Restate the data exactly as given and keep the pictures out.
INFORMATION START
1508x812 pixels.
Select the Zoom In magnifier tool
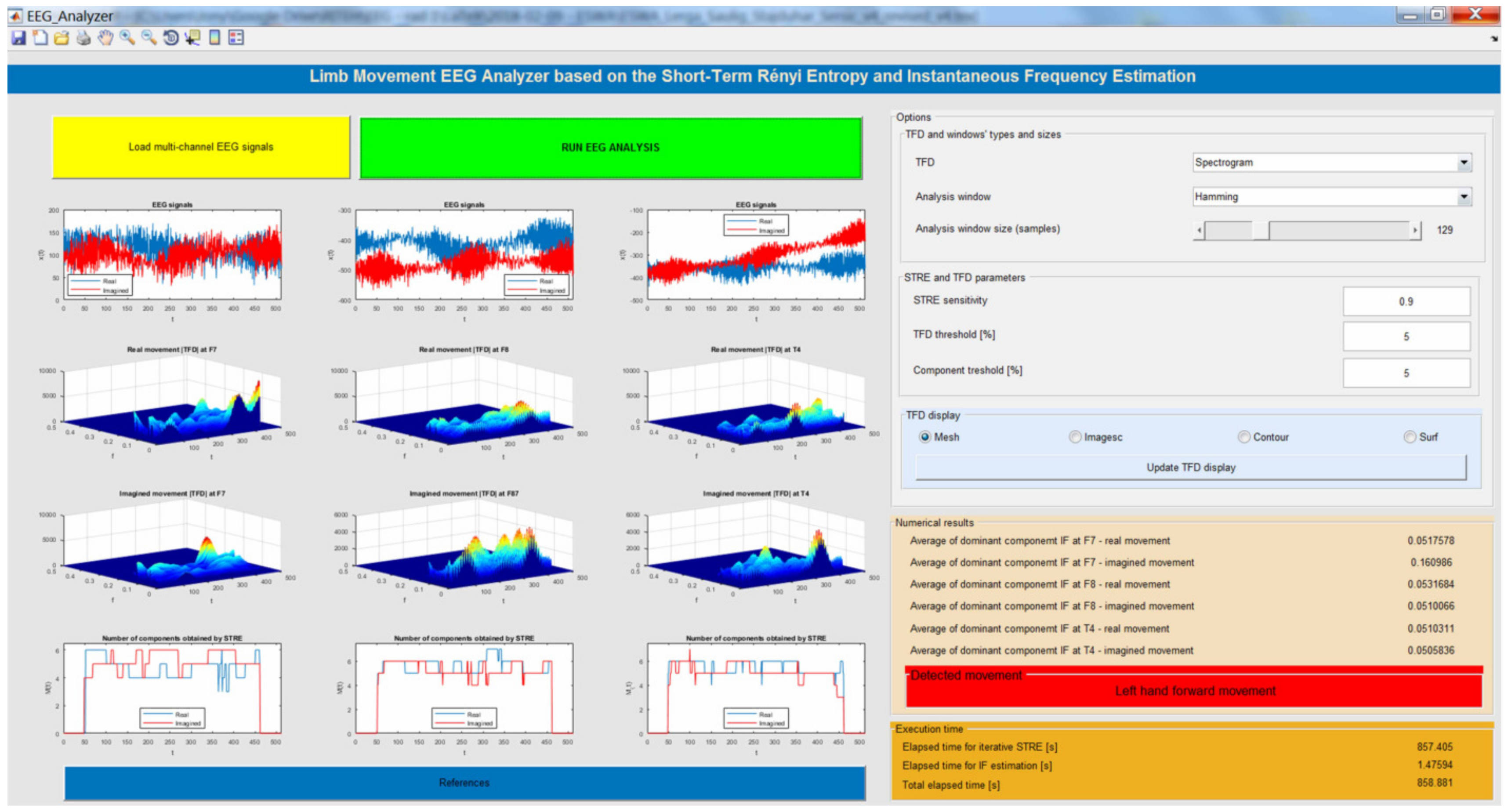127,38

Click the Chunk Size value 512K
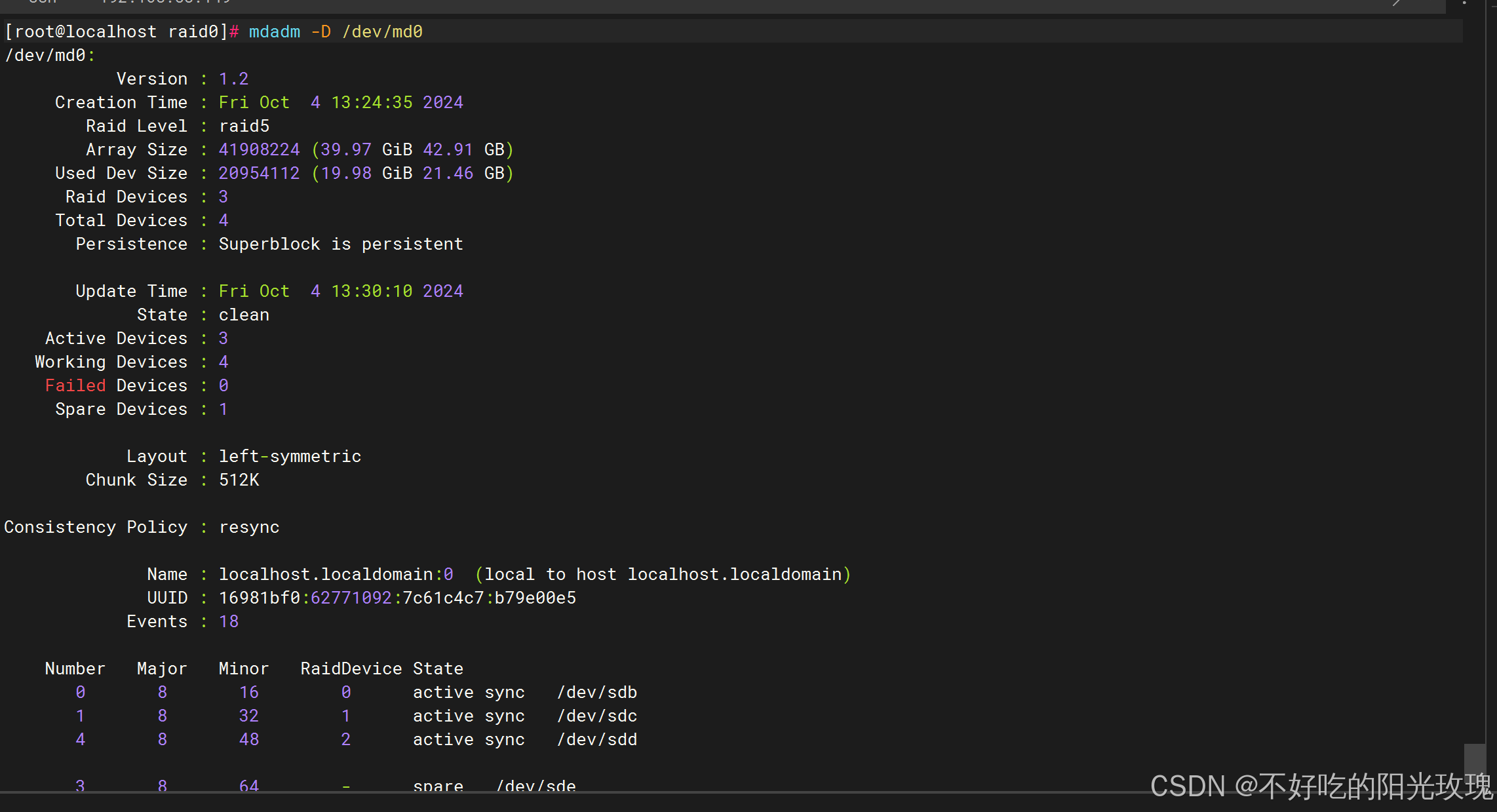[x=239, y=480]
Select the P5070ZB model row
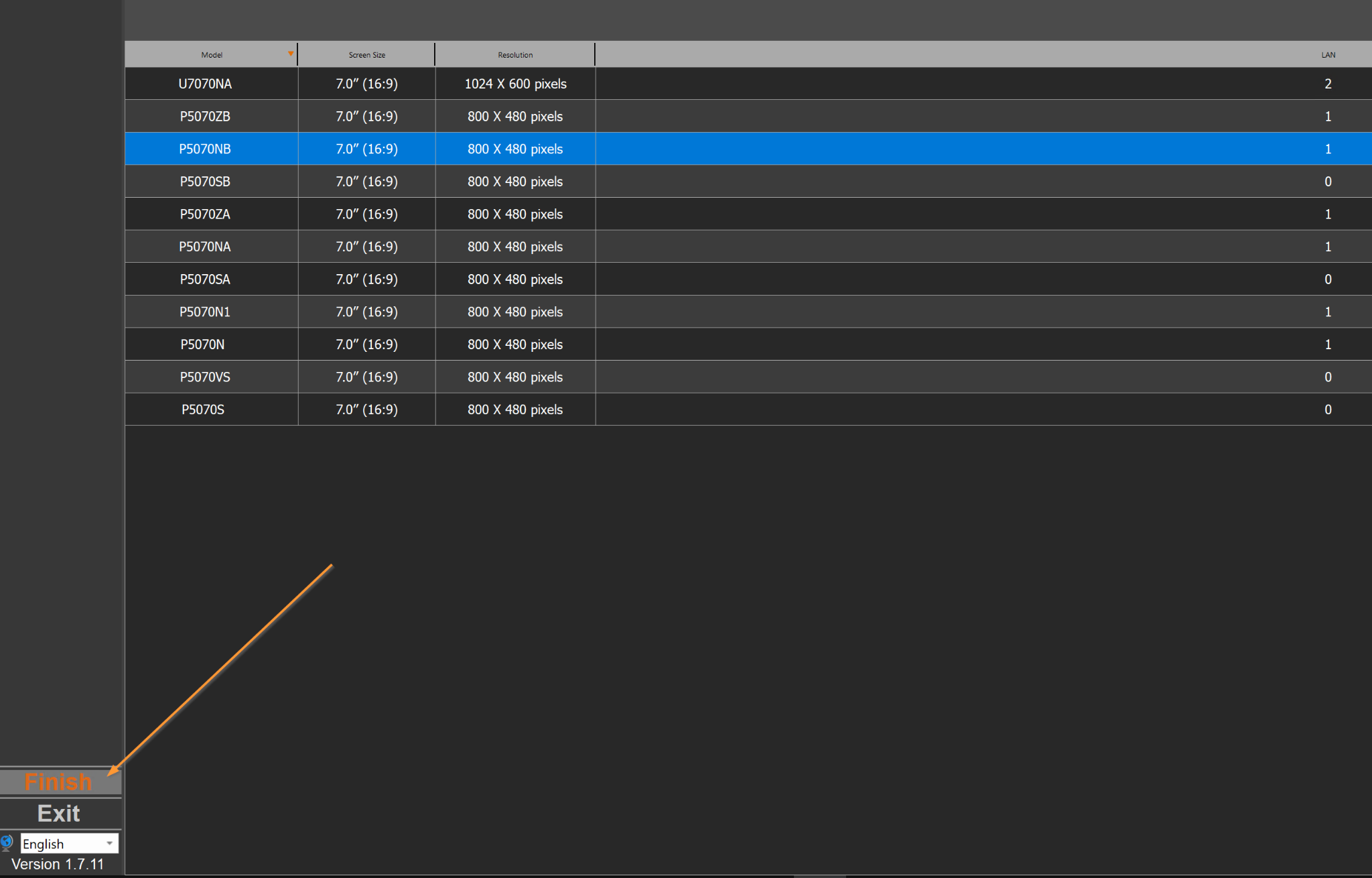The image size is (1372, 878). coord(205,117)
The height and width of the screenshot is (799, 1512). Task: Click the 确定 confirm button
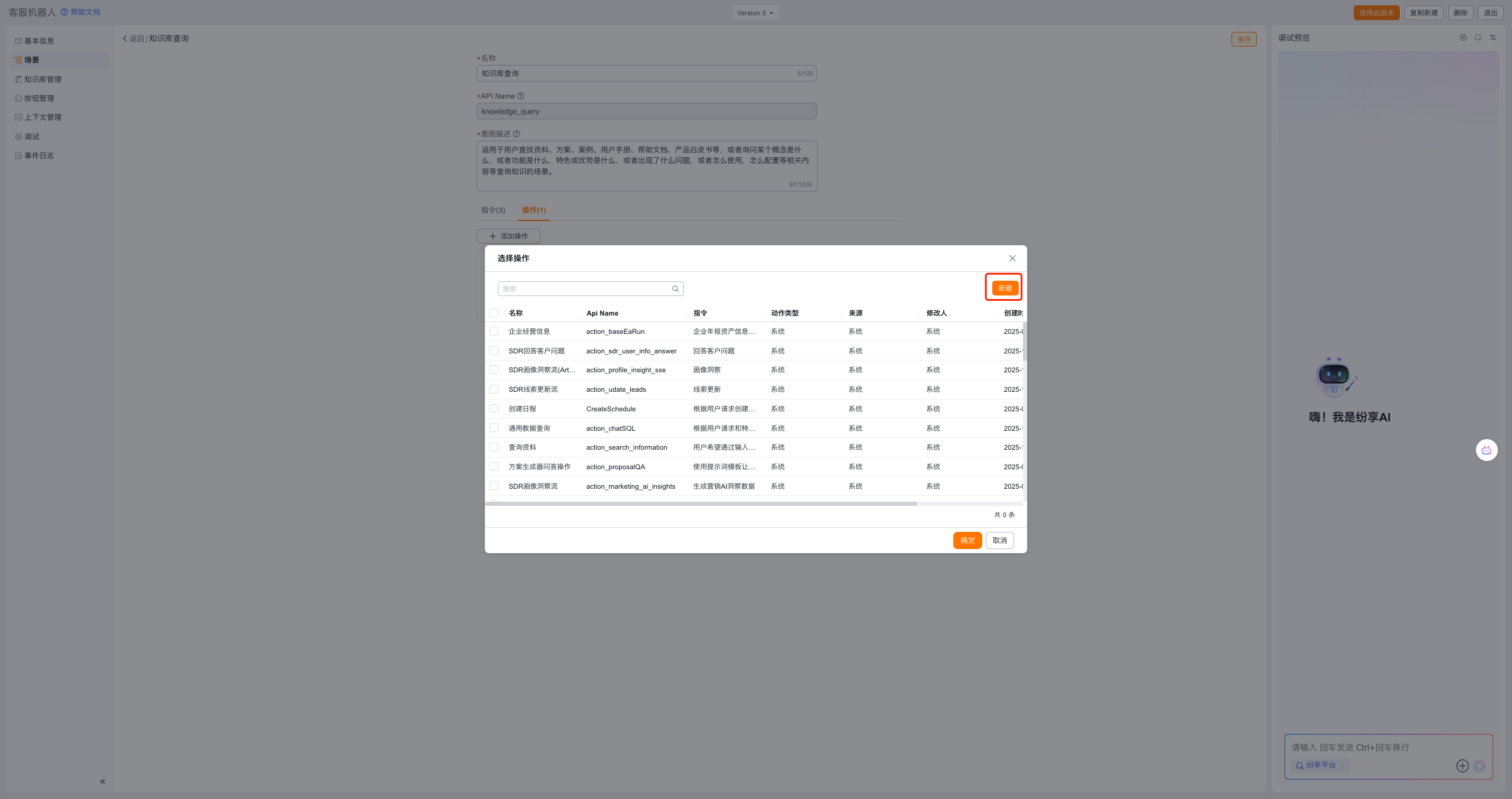coord(967,540)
INFORMATION END
* _SOLUTION TO THIS TASK_
1508x812 pixels.
Select the Zoom In magnifier tool
127,38

Click the Chunk Size value 512K
[x=239, y=480]
Select the P5070ZB model row
The image size is (1372, 878). coord(205,117)
The height and width of the screenshot is (799, 1512). Task: Click the 确定 confirm button
coord(967,540)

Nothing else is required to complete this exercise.